NanoCT systems achieve 50 nm resolution for battery imaging

AI/ML techniques enable detailed morphological analysis

Multi-scale CT imaging supports predictive battery models

Abstract

X-ray Computed Tomography (X-ray CT) is a well-known non-destructive imaging technique where contrast originates from the materials' absorption coefficients. Novel battery characterization studies on increasingly challenging samples have been enabled by the rapid development of both synchrotron and laboratory-scale imaging systems as well as innovative analysis techniques. Furthermore, the recent development of laboratory nano-scale CT (NanoCT) systems has pushed the limits of battery material imaging towards voxel sizes previously achievable only using synchrotron facilities. Such systems are now able to reach spatial resolutions down to 50 nm. Given the non-destructive nature of CT, in-situ and operando studies have emerged as powerful methods to quantify morphological parameters, such as tortuosity factor, porosity, surface area, and volume expansion during battery operation or cycling. Combined with powerful Artificial Intelligence (AI)/Machine Learning (ML) analysis techniques, extracted 3D tomograms and battery-specific morphological parameters enable the development of predictive physics-based models that can provide valuable insights for battery engineering.
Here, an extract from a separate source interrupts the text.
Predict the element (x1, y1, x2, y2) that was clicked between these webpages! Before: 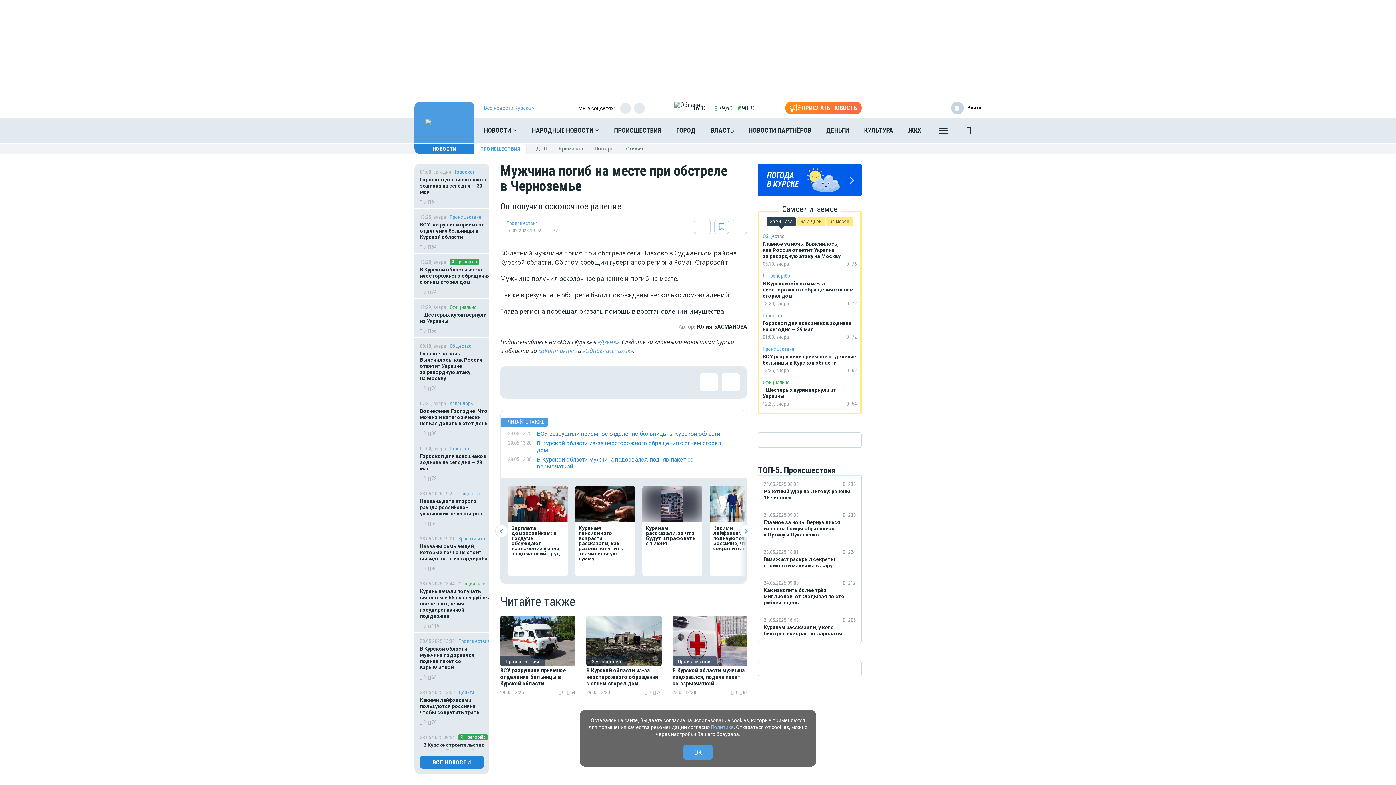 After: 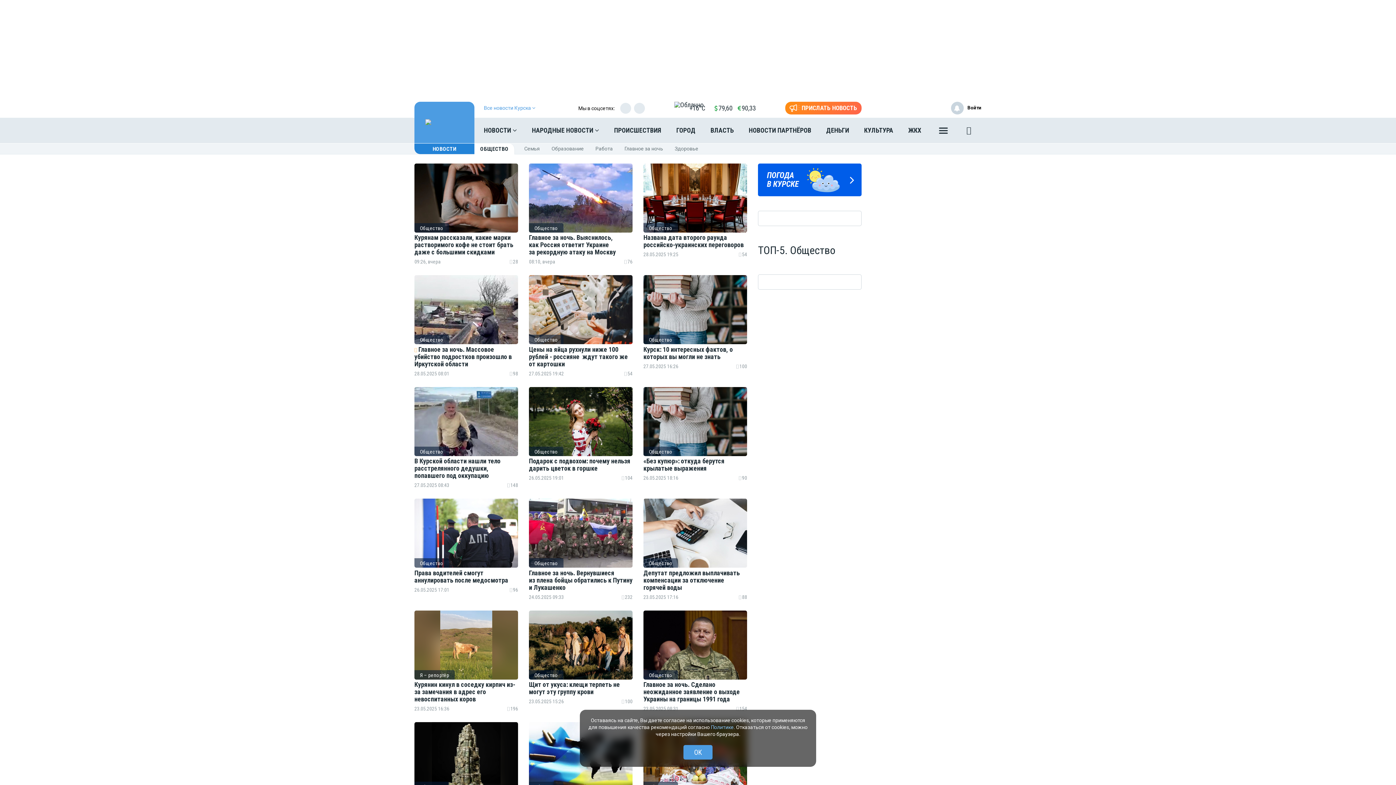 Action: bbox: (449, 343, 472, 349) label: Общество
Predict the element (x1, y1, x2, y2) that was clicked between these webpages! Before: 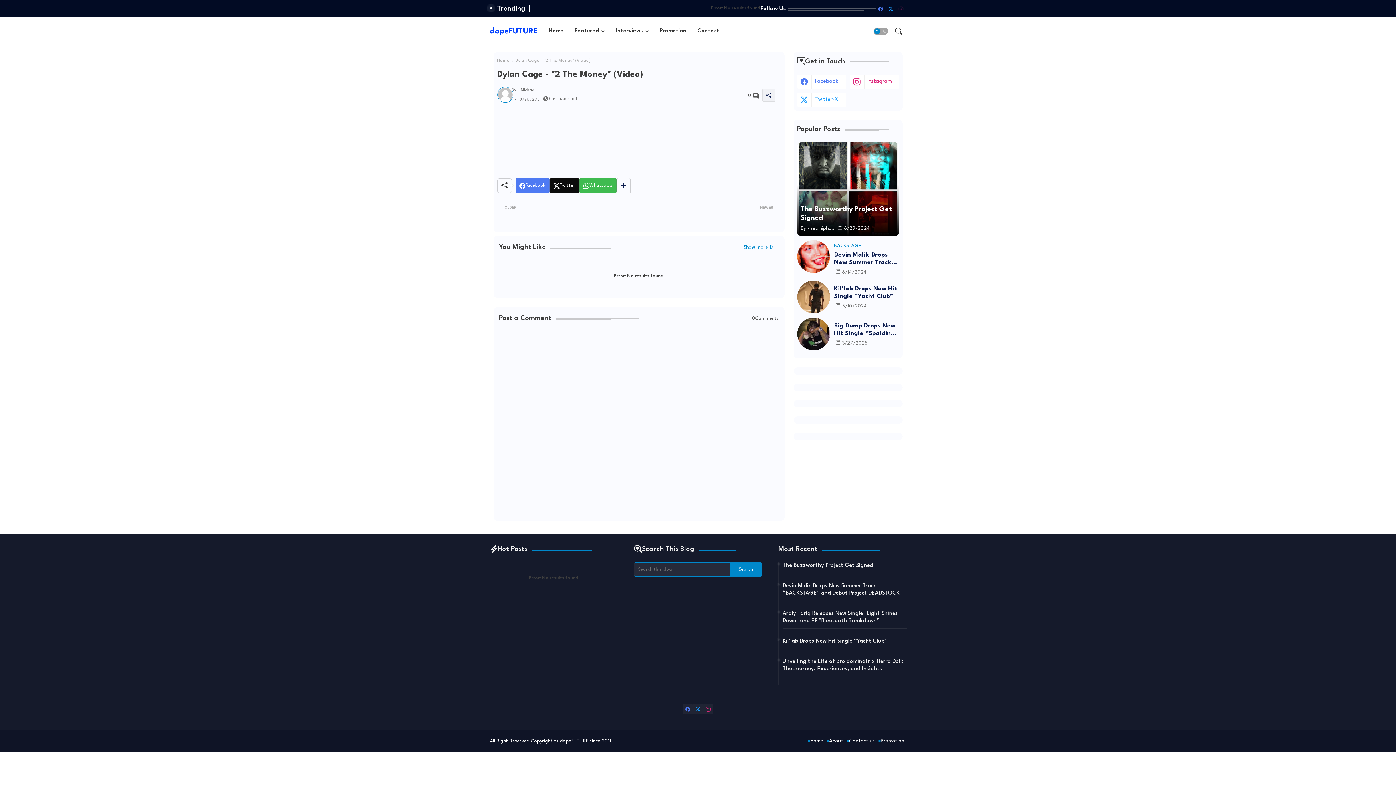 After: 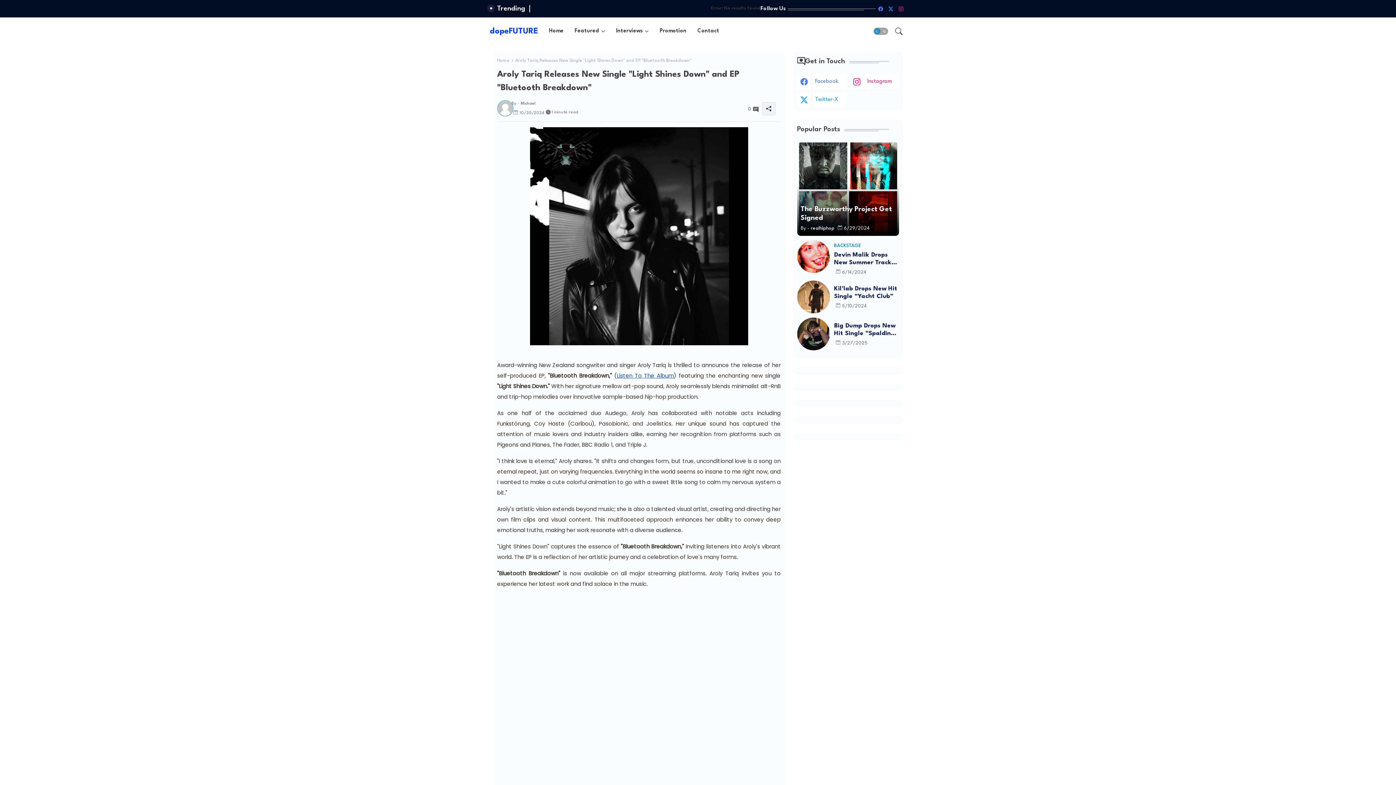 Action: label: Aroly Tariq Releases New Single "Light Shines Down" and EP "Bluetooth Breakdown" bbox: (782, 610, 907, 625)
These models can predict the impact of the electrode microstructure on cell performances or analyze the influence of material heterogeneities on electrochemical responses. In this work, we review the increasing role of X-ray CT experimentation in the battery field, discuss the incorporation of AI/ML in analysis, and provide a perspective on how the combination of multi-scale CT imaging techniques can expand the development of predictive multiscale battery behavioral models.